Poetry is not something I have ever taken a particular interest in. Whenever I read or listen to it I find myself unable to connect to any deeper truth that the author is trying to convey. Romeo is Bleeding changed my outlook on poetry completely. The documentary film follows Donte Clark, a young man living in Richmond, California as he uses poetry to lift himself from the gang war that threatens him and those he loves on a daily basis.
Before discovering the spoken word, Donte and many of his friends aspired to be one of the highest positions one could ask for in Richmond: a dealer. In a neighborhood where the north and central sections of town are constantly attacking each other, the most anyone could ask for is to stay alive. When Donte meets a high school English teacher named Molly Raynor, he discovers his skill with words is something that has the potential to positively impact his reality.
Donte and Molly, along with other members of the Richmond community, move forward with the plan of adapting Romeo and Juliet to portray and bring attention to the gang violence happening in their town.

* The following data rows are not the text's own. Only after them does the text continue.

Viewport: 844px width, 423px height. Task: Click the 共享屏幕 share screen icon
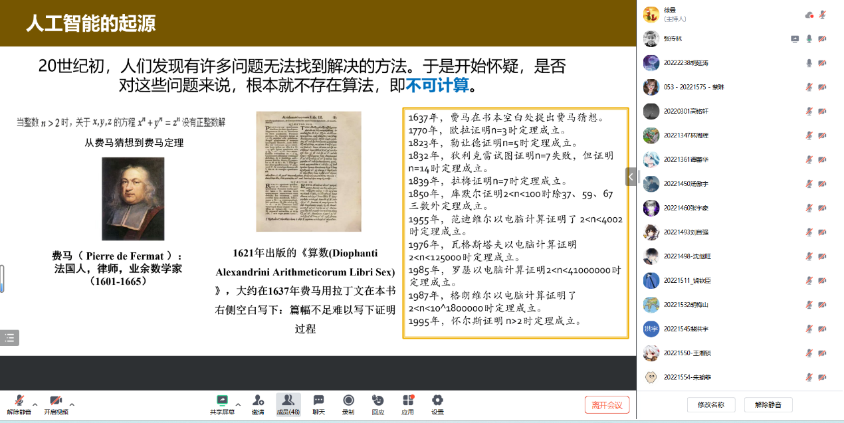(223, 401)

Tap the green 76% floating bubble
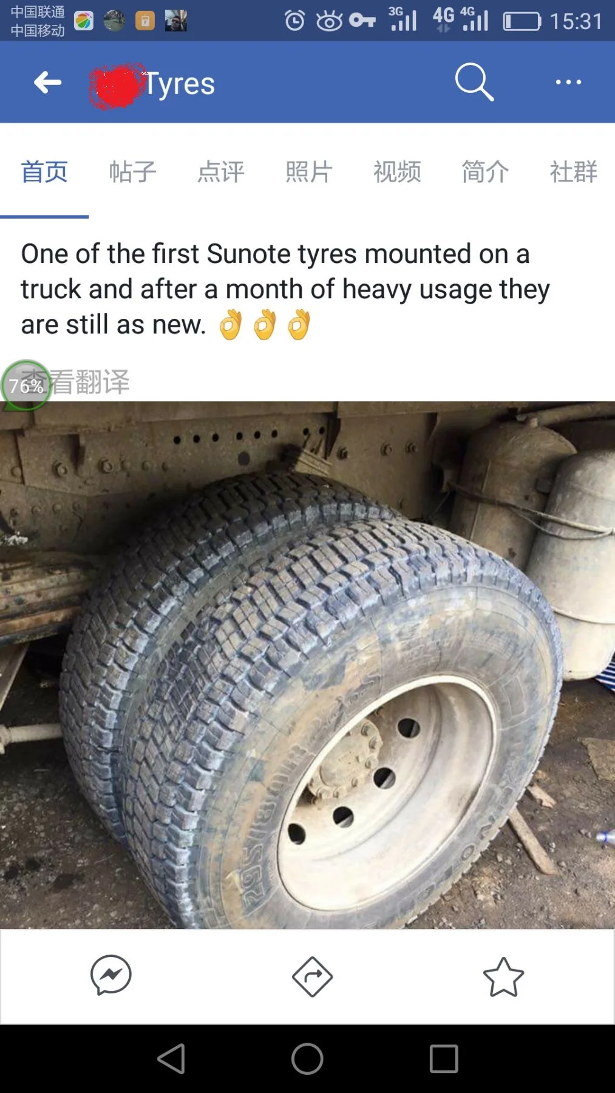(26, 385)
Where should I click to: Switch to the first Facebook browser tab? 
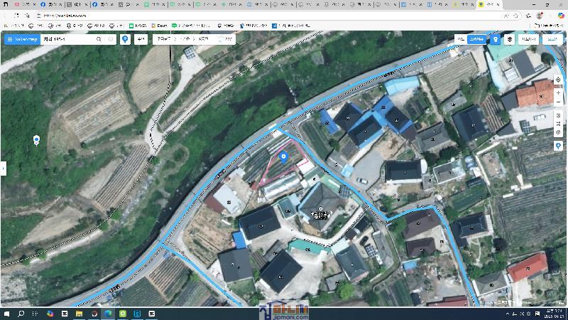tap(47, 4)
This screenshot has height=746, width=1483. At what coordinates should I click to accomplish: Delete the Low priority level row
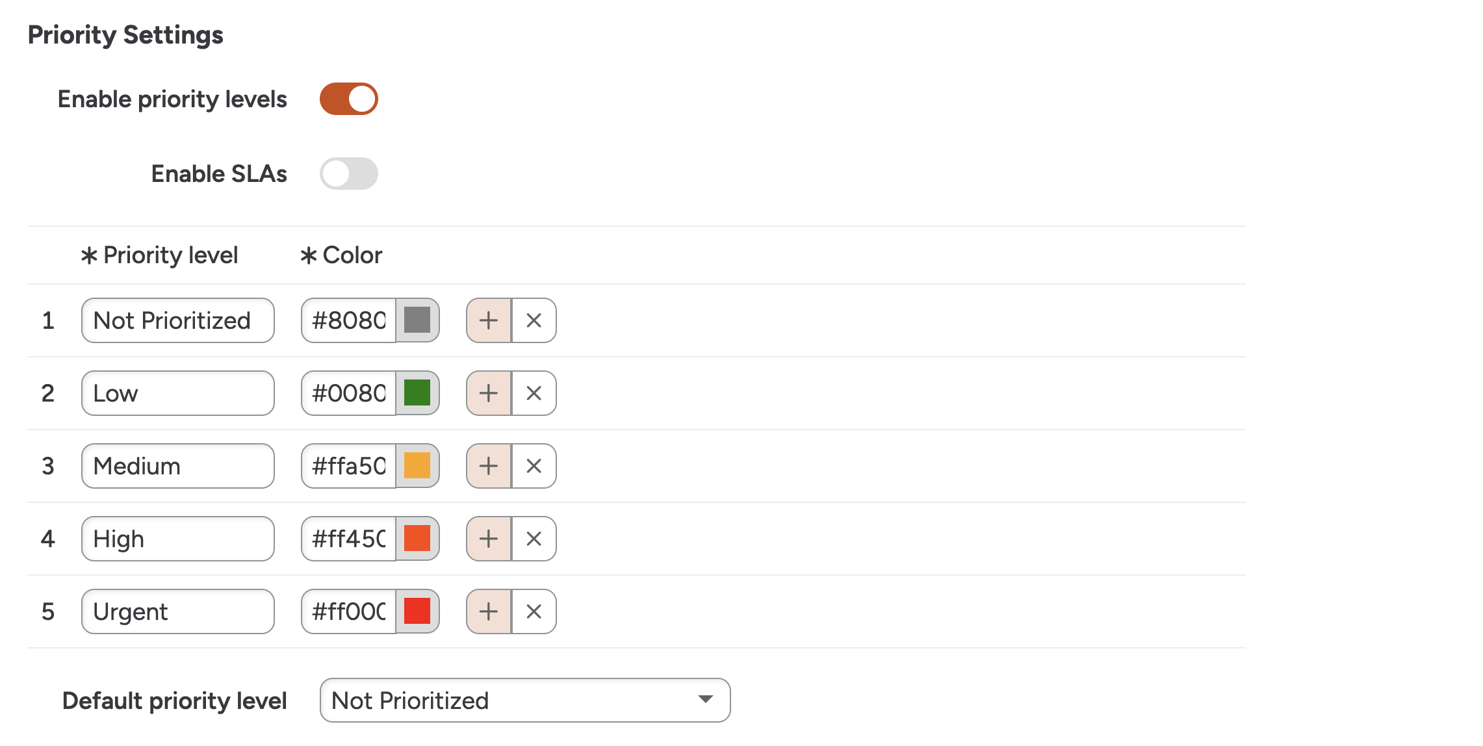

When speaking of the play, Donte first felt disconnected from it. But when reading it from a very personal lens – the conflict between northern and central Richmond gangs – he saw his story in Shakespeare’s.
The film establishes Richmond using wide overhead shots that lend the landscape an almost fictional quality. These shots are accompanied by a score that helps to blend the reality of the documentary with the fiction of the story Dante and his friends are adapting. Romeo is Bleeding services the standard aspects of a documentary as it introduces new members of the group and shows the bright aspects of their character while being careful not to gloss over the pain that these people go through in their day to day lives.
Topical issues such as gun violence, use of police force, and economic inequality are also covered briefly as each plays an important role in the urban ecosystem of Richmond. The most powerful parts of the film though, are the various spoken word and poetry slam performances given by Dante and his poetry group. The words alone are powerful, but combined with the rhythmic stress that Donte in particular is able to use the poetry takes on a life of his own. As much as I feel that the story of Richmond is an important story to tell, I would have been just as happy watching a 90 minute movie that consisted solely of Dante’s poetry.
As a special treat for viewers, Dante, Molly, and the director of the film Skyped in to chat with the audience after the film. We were then treated to one more poem as Donte proved to us he is just as talented live as his is on film. Romeo is Bleeding is an important film that takes on many issues that affect The US urban population today. It is also deeply resonant on an emotional level, as one could tell from the screening audience’s somber attitude when the lights came on. Hopefully this movie gets a wider audience, as Donte’s poetry, and in it his own truth, need to be heard.